Let's update our dictionary with a new name for `"X025A_num"` and a new index name.

In [None]:
labels_dict.update({"X025A_num": "Education Level"})
tab = tab.rename(labels_dict, axis=1)
tab.index.names = [
    "",
    "",
]  # Set index names empty (two levels because two column levels)

tab

## Python Walkthrough 8.6

**Calculating frequencies and percentages**

First we need to create a frequency table of the `work_ethic` variable for each wave. This variable only takes values from 1.0 to 5.0 in increments of 0.2 (since it is an average of five whole numbers), so we can group by each value and count the number of observations in each group using the `count` function. Once we have counted the number of observations that have each value (separately for each wave), we compute the percentages by dividing these numbers by the total number of observations *for that wave* using `transform`. For example, if there are 50 observations between 1 and 1.2, and 1,000 observations in that wave, the percentage would be 5%.


In [None]:
waves = ["1999-2001", "2008-2010"]
country = "Germany"
condition = (lifesat_data["S002EVS"].isin(waves)) & (  # Select Waves 3 and 4
    lifesat_data["S003"] == country
)  # Only select DE for this example

# Create a new dataframe with counts by wave and work ethic score
ethic_pct = (
    lifesat_data.loc[condition, :]
    .groupby(["S002EVS", "work_ethic"])["work_ethic"]
    .count()
    .reset_index(name="count")
)

In [None]:
# Turn the counts into a within-wave percentage using 'transform'
ethic_pct["percentage"] = (
    100 * ethic_pct["count"] / ethic_pct.groupby(["S002EVS"])["count"].transform("sum")
)
ethic_pct.head()

The frequencies and percentages are saved in a new dataframe called `ethic_pct`. If you want to look at it, you can type the name into an empty code cell in a Jupyter or Colab Notebook, or, in Visual Studio Code, use the 'Variables' button and navigate to `ethic_pct`.

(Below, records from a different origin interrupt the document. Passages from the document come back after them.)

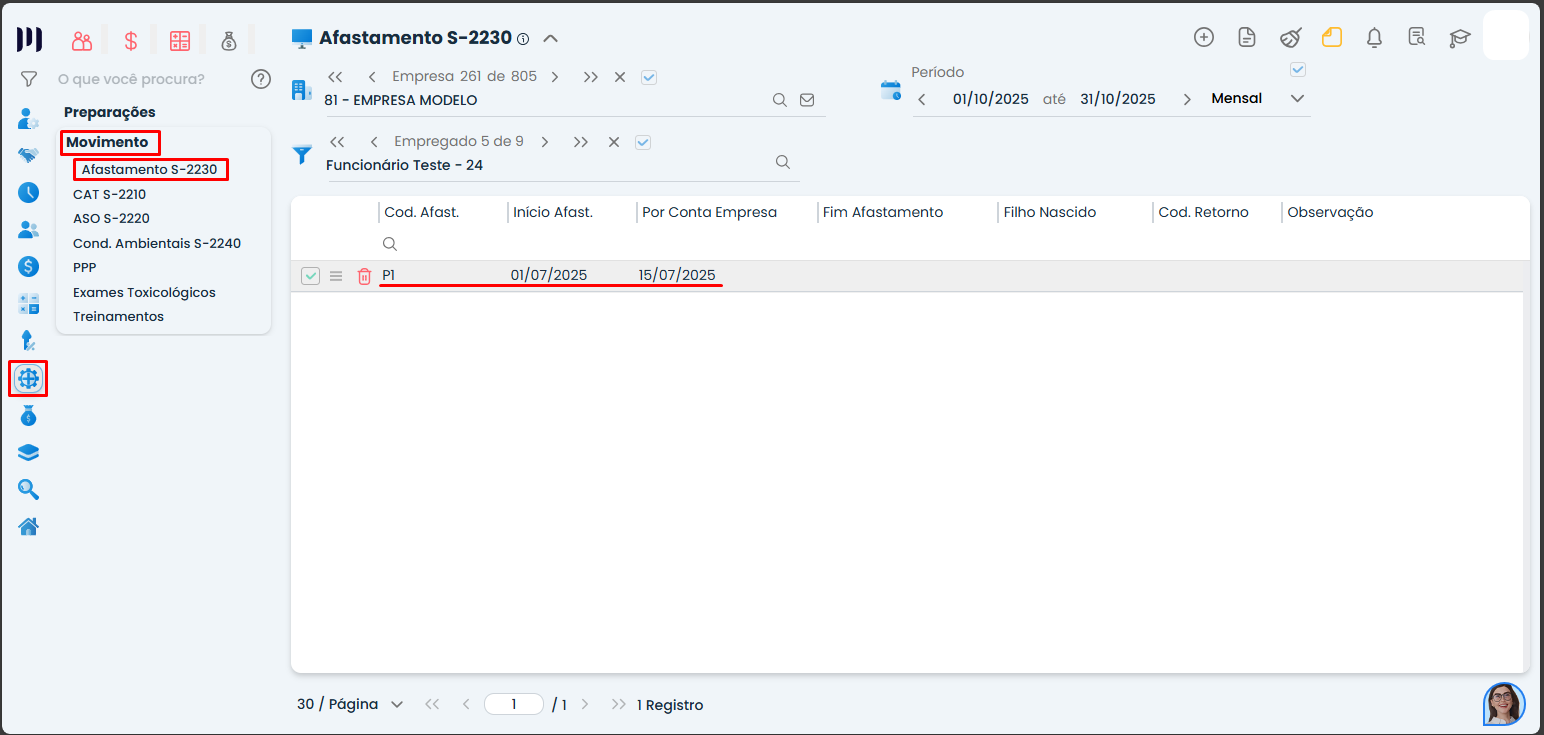Click the yellow sticky notes icon
The image size is (1544, 735).
(1331, 38)
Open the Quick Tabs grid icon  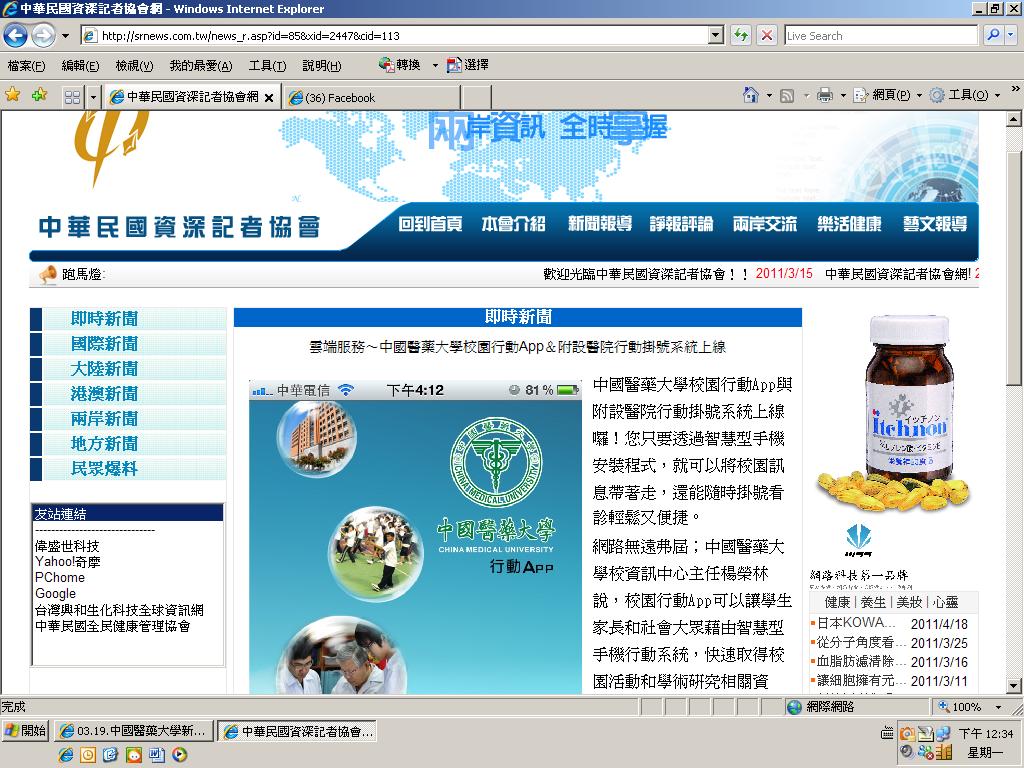pos(72,97)
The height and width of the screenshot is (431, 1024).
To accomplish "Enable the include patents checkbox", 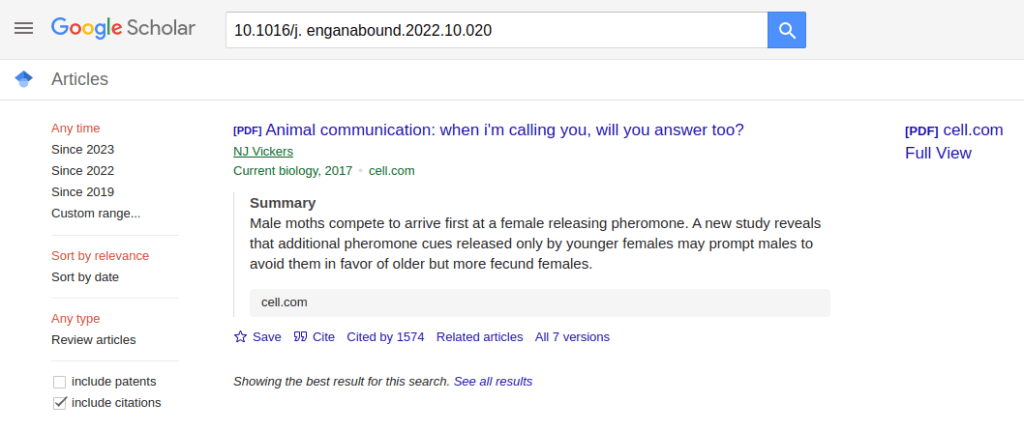I will pos(59,382).
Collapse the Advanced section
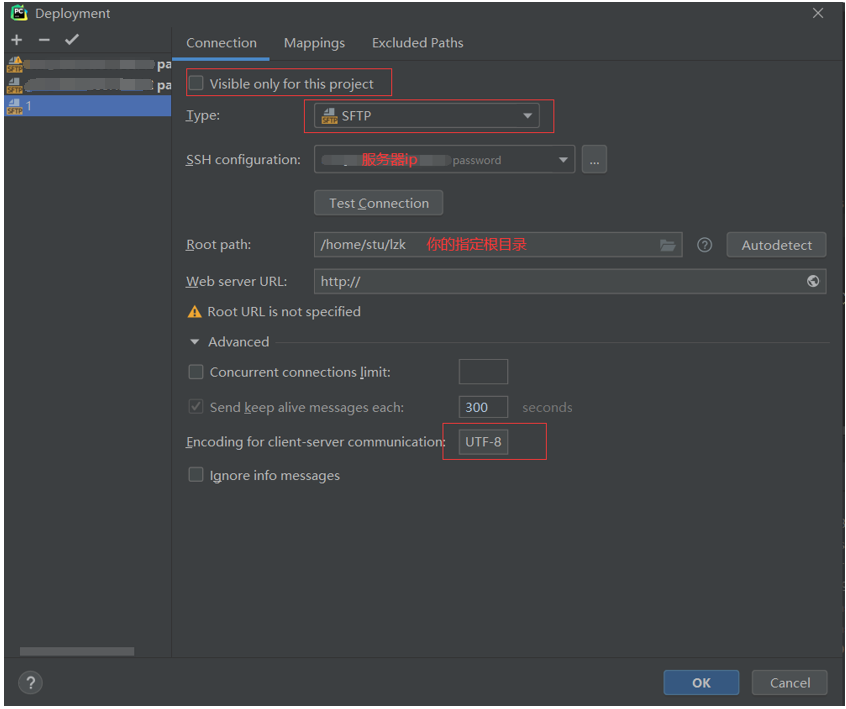Image resolution: width=846 pixels, height=709 pixels. tap(195, 341)
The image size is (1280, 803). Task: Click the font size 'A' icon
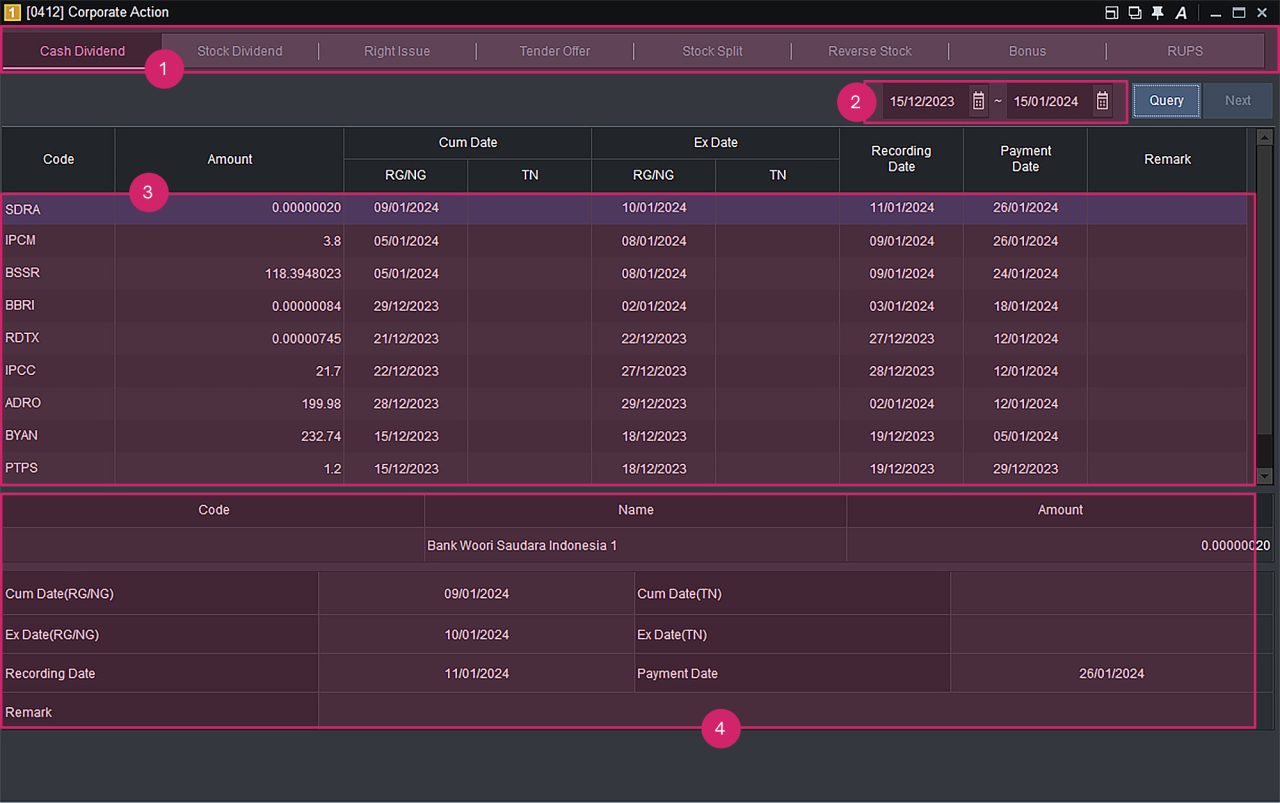(1181, 13)
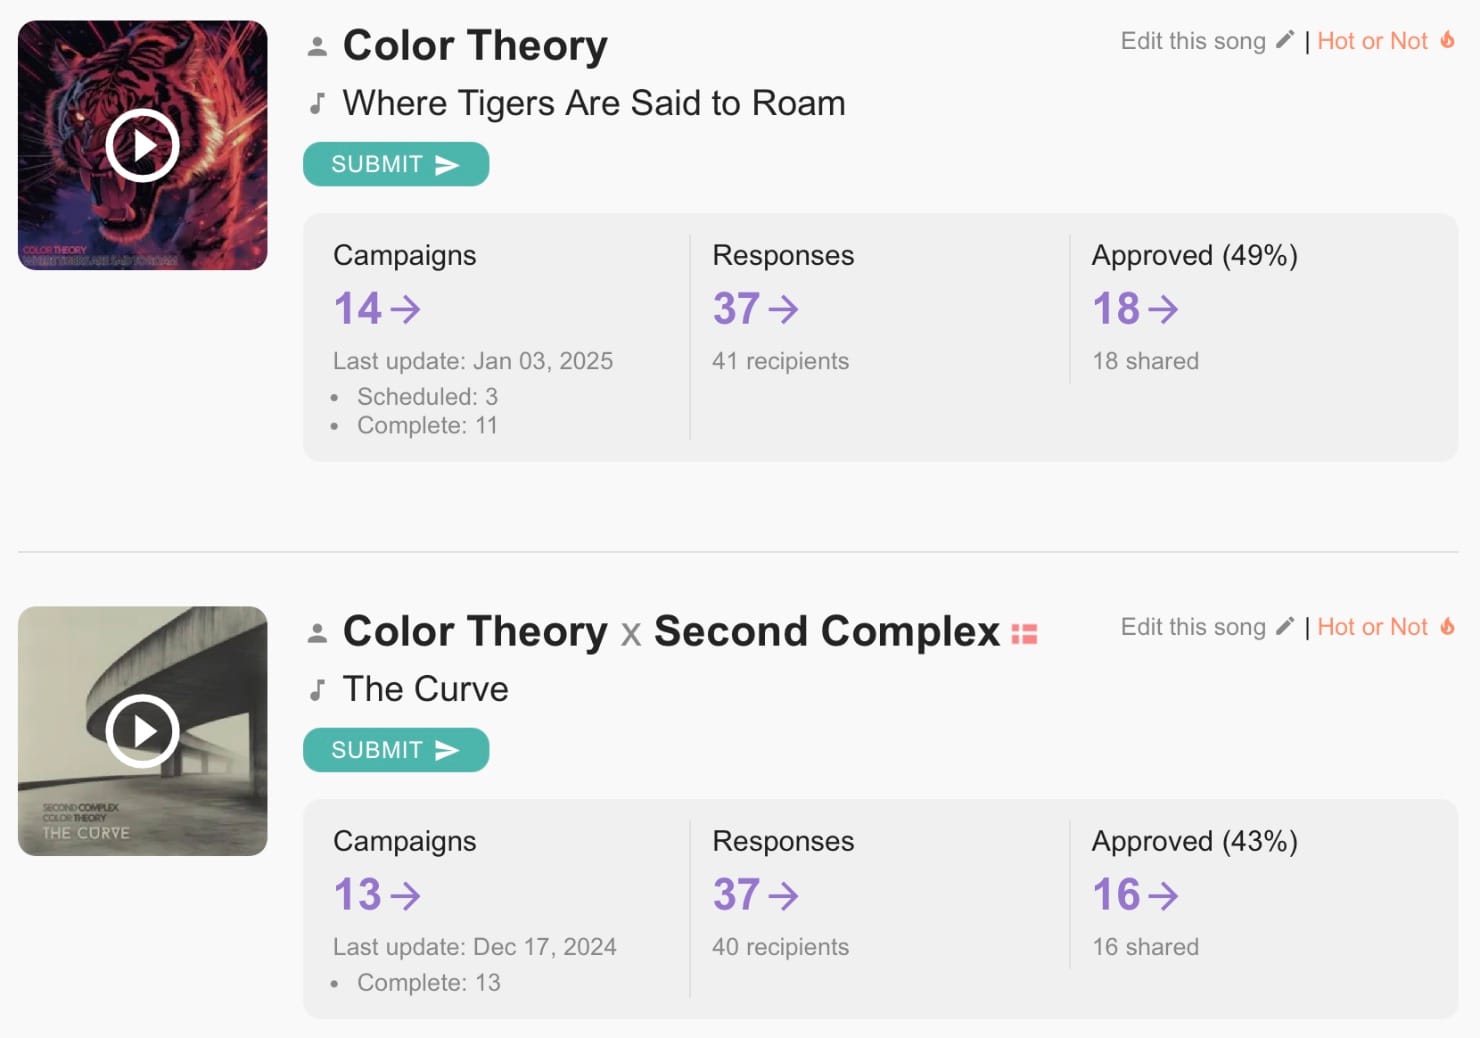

Now that we have the percentages and frequency data, we use **matplotlib** to plot a column chart. To overlay the column charts for both waves and make sure that the plot for each wave is visible, we use the alpha option in the `ax.bar` function to set the transparency level (try changing the transparency to see how it affects your chart’s appearance).

In [None]:
fig, ax = plt.subplots()
for wave in waves:
    sub_df = ethic_pct.loc[
        ethic_pct["S002EVS"] == wave, :
    ]  # For convenience, subset the dataframe
    ax.bar(sub_df["work_ethic"], sub_df["percentage"], width=0.2, alpha=0.7, label=wave)
ax.legend()
ax.set_xlabel("Work ethic")
ax.set_ylabel("Percent")
ax.set_title(f"Distribution of work ethic for {country}", loc="left")
plt.show()

***Figure 8.2** Distribution of work ethic scores for Germany.*

## Python Walkthrough 8.7

**Plotting multiple lines on a chart**

*Calculate average life satisfaction, by wave and country*

Before we can plot the line charts, we have to calculate the average life satisfaction for each country in each wave.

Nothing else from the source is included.